Following Publisher’s Guidelines

I learned in my first submissions for publication that writer’s guidelines were steps to be followed, not a choice. Here I will share some of my experience with submissions to newspapers and magazines and guiding principles for you.

My first piece was meant as information, then classified as opinion, yet I was glad my article was published. I celebrated that, coast to coast, people were reading my words.

For the weekly newspaper opinion editorial, the instructions were clear — opinion and no more than 200 words. Opinions expressed clearly and respectfully are a good thing. In late 2002, I applied and was accepted as a member of the 2003 Community Editorial Board for our local newspaper. That came with deadlines.
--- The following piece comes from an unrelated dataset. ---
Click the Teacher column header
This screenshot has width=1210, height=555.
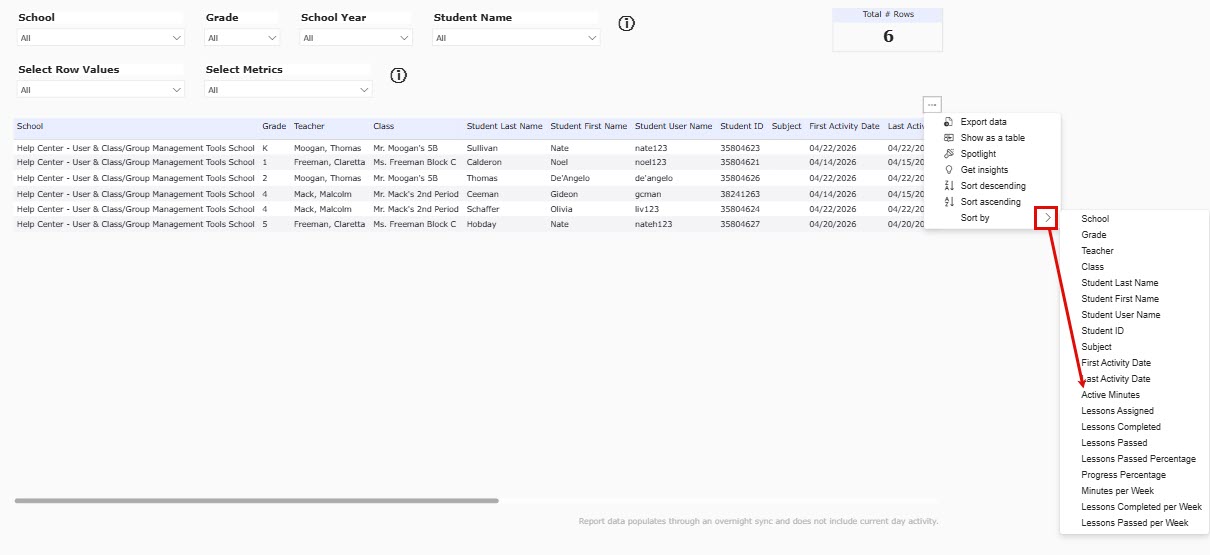click(x=309, y=127)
For a magazine, it might be writing to a theme each month, as I did in my first submission to a women’s denominational magazine. I remember a kind editor pointing to the monthly themes and saying to write to them. When I followed her instructions, that was the beginning of a good relationship with the editors until the award-winning magazine ceased publication in 2008.
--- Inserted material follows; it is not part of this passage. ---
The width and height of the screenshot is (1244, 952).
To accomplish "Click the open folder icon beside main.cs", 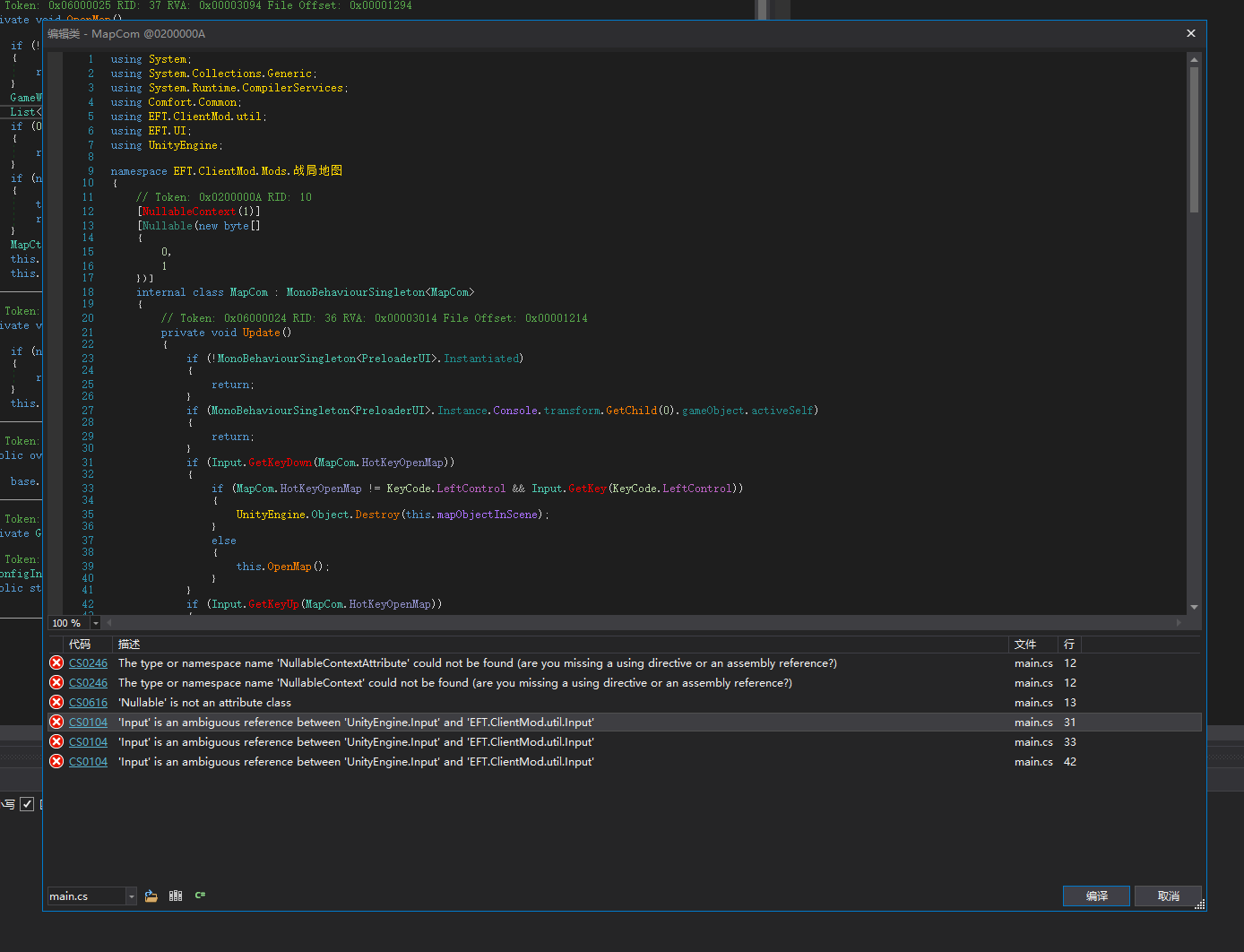I will coord(151,896).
Of course, I’ve also sent out many submissions to which I received a no. Some were form letters, one came as a postcard. In yet another the editor had written notes on the side of my manuscript (at the time responses were mailed back in an envelope enclosed with the submission). Many publications I never heard from at all. I suppose their mailboxes got rather full of hopeful writers’ submissions.
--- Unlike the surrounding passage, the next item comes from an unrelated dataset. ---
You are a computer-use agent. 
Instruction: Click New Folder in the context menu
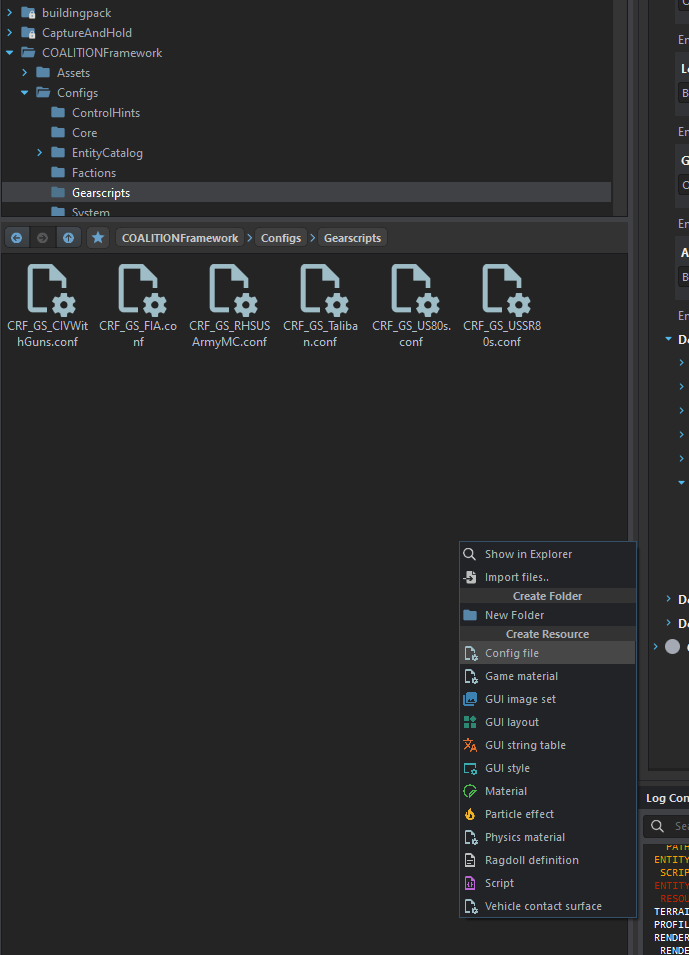[x=514, y=615]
Here’s what you need to know:

  • Study the publication you want to write for. (Perhaps you have expertise in that area.) Samples online work too for checking what they publish. Check how your work matches what is produced. Read for tone, information and audience.
  • Always follow submission guidelines. Print out the requirements if that helps, and check off each item on the list.
  • Allow yourself time to research and write, set the piece aside to review and make changes as necessary. Here’s where a critique group is valuable.
  • Submit your best polished writing.
  • Send on time to your editor, especially for assignment or a themed magazine.
You show you’re a professional by writing well and for the audience. It increases your chances of being noticed — and published. Keep learning, keep writing.Editors know what their readers have come to expect. They have their own deadlines for editing and sending their publication to print so they need to receive the manuscripts in a timely manner.